Adverse effects include extrapyramidal symptoms and sedation.
Benzodiazepines
Benzodiazepines (e.g. diazépam) may also have some benefit in the treatment of motion sickness, but they have sedative effects.
Serotonin antagonists
Serotonin (5-HT3) antagonists, such as ondansetron and granisetron, are highly effective antiemetics, but the few studies addressing their use in the prevention of motion sickness have not shown significant efficacy.
However, in cases of severe nausea and vomiting, it is reasonable to use serotonin antagonists. Examples of potential dosages of ondansetron are as follows:
- Adults: 4 mg to 8 mg orally every 8-12 h
- Children 6 months to 10 years: 8 to 15 kg, 2 mg orally; > 15 kg, 4 mg orally
Non-pharmacological measures
Susceptible individuals should minimise exposure to triggers by positioning themselves where there is least movement (e.g. in the middle of a narrow boat near water level, at wing level in an aircraft).
In addition, one should try to minimise the difference between visual and vestibular stimuli.
When travelling in a motor vehicle, it is therefore best to drive or travel in the front seat next to the driver, where the movement of the vehicle is most evident (or where the movement is most visible).
When travelling on a ship, the view of the horizon or land is usually better than the view of a cabin wall.
Whatever the form of transport, reading and rear-facing seats should be avoided.

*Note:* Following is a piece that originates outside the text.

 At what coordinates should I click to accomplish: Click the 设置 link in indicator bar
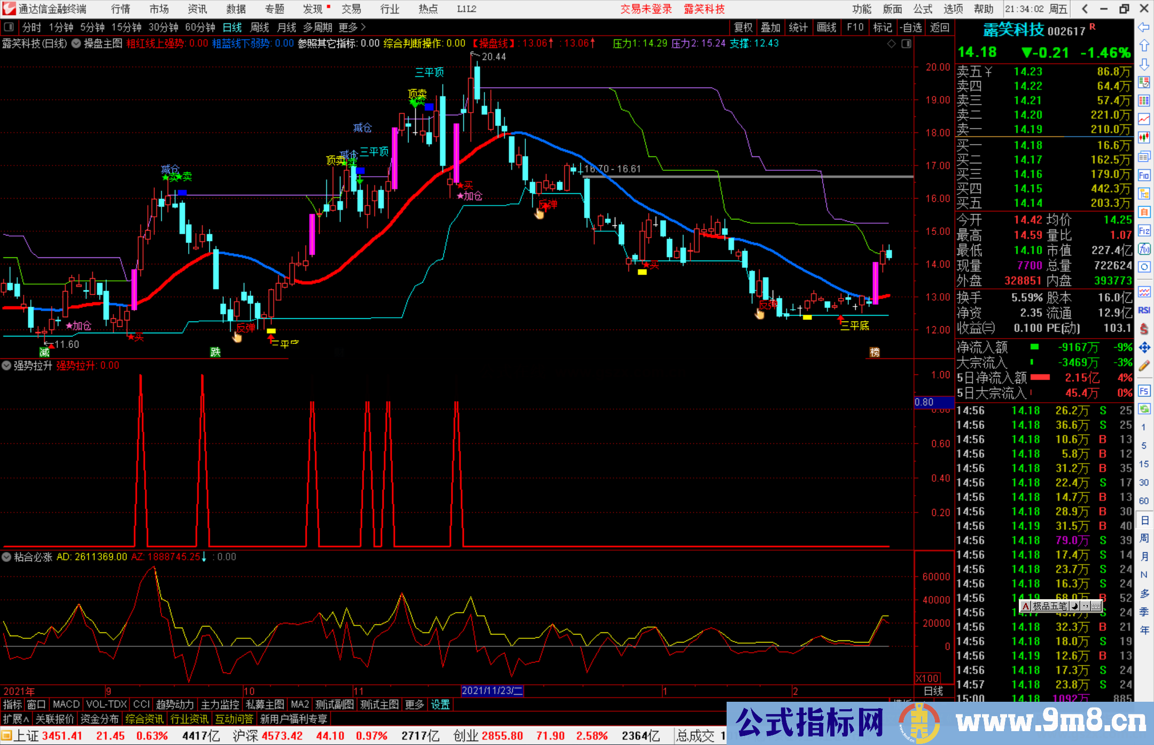pos(440,704)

The best position is supine or semi-reclining with the head resting. Sleeping can also help as it reduces the vestibular sensory stimulus.
In spatial adaptation syndrome, movement should be avoided, which aggravates the symptoms.

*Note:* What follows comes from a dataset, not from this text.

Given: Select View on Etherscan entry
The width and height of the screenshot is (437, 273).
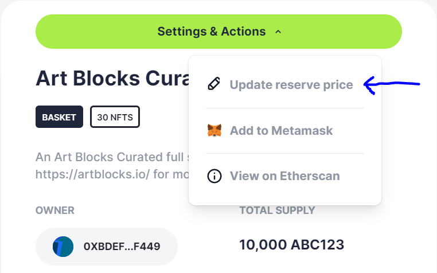Looking at the screenshot, I should click(285, 176).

Adequate ventilation helps prevent symptoms.
Consumption of alcoholic beverages and overeating before or during travel increase the likelihood of motion sickness.
During long trips, frequent intake of small amounts of fluids and light food is preferable to heavier meals; some individuals find dry crackers and carbonated drinks, particularly ginger ale, more suitable.
If the trip is short, food and liquids should be avoided.
Adaptation is one of the most effective prophylactic therapies for motion sickness and is achieved by repeated exposure to the same stimulus.
However, adaptation is stimulus-specific (e.g., sailors who adapt to movement on large boats may still develop motion sickness when on smaller boats).
Alternative therapies
Some alternative therapies are yet to be tested but may be useful.
These alternative therapies include the use of cuffs that perform acupressure and cuffs that administer electrical stimuli.
Both can certainly be used by people of all ages.
Ginger (0.5 to 1 g, which can be repeated but should be limited to 4 g/day) has been used but has not been shown to be more effective than placebo.